> **Goal of the exercise**
Lay out every line of the listing below as a JSON list of strings, with one string per line and no entries for blank lines.

> **Stored items**
-- START --

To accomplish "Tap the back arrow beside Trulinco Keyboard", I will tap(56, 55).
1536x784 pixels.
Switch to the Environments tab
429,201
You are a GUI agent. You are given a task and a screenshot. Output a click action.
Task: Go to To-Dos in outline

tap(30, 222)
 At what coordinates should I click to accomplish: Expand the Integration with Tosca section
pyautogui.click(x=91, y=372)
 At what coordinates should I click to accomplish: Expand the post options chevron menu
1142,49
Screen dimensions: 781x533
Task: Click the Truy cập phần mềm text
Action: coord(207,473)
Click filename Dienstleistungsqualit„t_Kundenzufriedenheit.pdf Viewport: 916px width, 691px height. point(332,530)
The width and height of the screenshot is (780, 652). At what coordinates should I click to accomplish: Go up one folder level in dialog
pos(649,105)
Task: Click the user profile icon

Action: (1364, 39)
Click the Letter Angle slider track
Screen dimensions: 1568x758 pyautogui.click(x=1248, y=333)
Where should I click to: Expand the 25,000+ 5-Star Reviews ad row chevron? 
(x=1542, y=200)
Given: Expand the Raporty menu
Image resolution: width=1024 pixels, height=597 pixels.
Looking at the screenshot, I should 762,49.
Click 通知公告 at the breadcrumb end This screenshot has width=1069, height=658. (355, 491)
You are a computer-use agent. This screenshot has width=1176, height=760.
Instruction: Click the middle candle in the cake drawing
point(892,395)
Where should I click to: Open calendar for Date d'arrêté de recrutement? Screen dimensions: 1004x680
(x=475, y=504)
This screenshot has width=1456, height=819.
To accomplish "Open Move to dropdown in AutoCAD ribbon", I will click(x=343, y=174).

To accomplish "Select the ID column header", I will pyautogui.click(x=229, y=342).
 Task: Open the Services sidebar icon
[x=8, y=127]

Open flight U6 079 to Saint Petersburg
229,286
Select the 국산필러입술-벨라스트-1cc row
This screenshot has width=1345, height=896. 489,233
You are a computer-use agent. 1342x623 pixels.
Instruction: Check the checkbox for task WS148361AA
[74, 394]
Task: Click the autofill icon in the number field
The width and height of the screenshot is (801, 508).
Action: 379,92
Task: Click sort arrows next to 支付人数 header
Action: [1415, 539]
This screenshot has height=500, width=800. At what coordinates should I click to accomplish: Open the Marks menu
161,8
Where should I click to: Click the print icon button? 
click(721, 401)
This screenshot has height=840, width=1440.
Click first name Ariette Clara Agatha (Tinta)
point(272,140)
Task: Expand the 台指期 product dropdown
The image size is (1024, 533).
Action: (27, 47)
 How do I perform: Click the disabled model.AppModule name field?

-- END --

> **Right answer**
[
  "To accomplish \"Tap the back arrow beside Trulinco Keyboard\", I will tap(56, 55).",
  "1536x784 pixels.",
  "Switch to the Environments tab",
  "429,201",
  "You are a GUI agent. You are given a task and a screenshot. Output a click action.",
  "Task: Go to To-Dos in outline",
  "tap(30, 222)",
  " At what coordinates should I click to accomplish: Expand the Integration with Tosca section",
  "pyautogui.click(x=91, y=372)",
  " At what coordinates should I click to accomplish: Expand the post options chevron menu",
  "1142,49",
  "Screen dimensions: 781x533",
  "Task: Click the Truy cập phần mềm text",
  "Action: coord(207,473)",
  "Click filename Dienstleistungsqualit„t_Kundenzufriedenheit.pdf Viewport: 916px width, 691px height. point(332,530)",
  "The width and height of the screenshot is (780, 652). At what coordinates should I click to accomplish: Go up one folder level in dialog",
  "pos(649,105)",
  "Task: Click the user profile icon",
  "Action: (1364, 39)",
  "Click the Letter Angle slider track",
  "Screen dimensions: 1568x758 pyautogui.click(x=1248, y=333)",
  "Where should I click to: Expand the 25,000+ 5-Star Reviews ad row chevron? ",
  "(x=1542, y=200)",
  "Given: Expand the Raporty menu",
  "Image resolution: width=1024 pixels, height=597 pixels.",
  "Looking at the screenshot, I should 762,49.",
  "Click 通知公告 at the breadcrumb end This screenshot has width=1069, height=658. (355, 491)",
  "You are a computer-use agent. This screenshot has width=1176, height=760.",
  "Instruction: Click the middle candle in the cake drawing",
  "point(892,395)",
  "Where should I click to: Open calendar for Date d'arrêté de recrutement? Screen dimensions: 1004x680",
  "(x=475, y=504)",
  "This screenshot has width=1456, height=819.",
  "To accomplish \"Open Move to dropdown in AutoCAD ribbon\", I will click(x=343, y=174).",
  "To accomplish \"Select the ID column header\", I will pyautogui.click(x=229, y=342).",
  " Task: Open the Services sidebar icon",
  "[x=8, y=127]",
  "Open flight U6 079 to Saint Petersburg",
  "229,286",
  "Select the 국산필러입술-벨라스트-1cc row",
  "This screenshot has width=1345, height=896. 489,233",
  "You are a computer-use agent. 1342x623 pixels.",
  "Instruction: Check the checkbox for task WS148361AA",
  "[74, 394]",
  "Task: Click the autofill icon in the number field",
  "The width and height of the screenshot is (801, 508).",
  "Action: 379,92",
  "Task: Click sort arrows next to 支付人数 header",
  "Action: [1415, 539]",
  "This screenshot has height=500, width=800. At what coordinates should I click to accomplish: Open the Marks menu",
  "161,8",
  "Where should I click to: Click the print icon button? ",
  "click(721, 401)",
  "This screenshot has height=840, width=1440.",
  "Click first name Ariette Clara Agatha (Tinta)",
  "point(272,140)",
  "Task: Expand the 台指期 product dropdown",
  "The image size is (1024, 533).",
  "Action: (27, 47)",
  " How do I perform: Click the disabled model.AppModule name field?"
]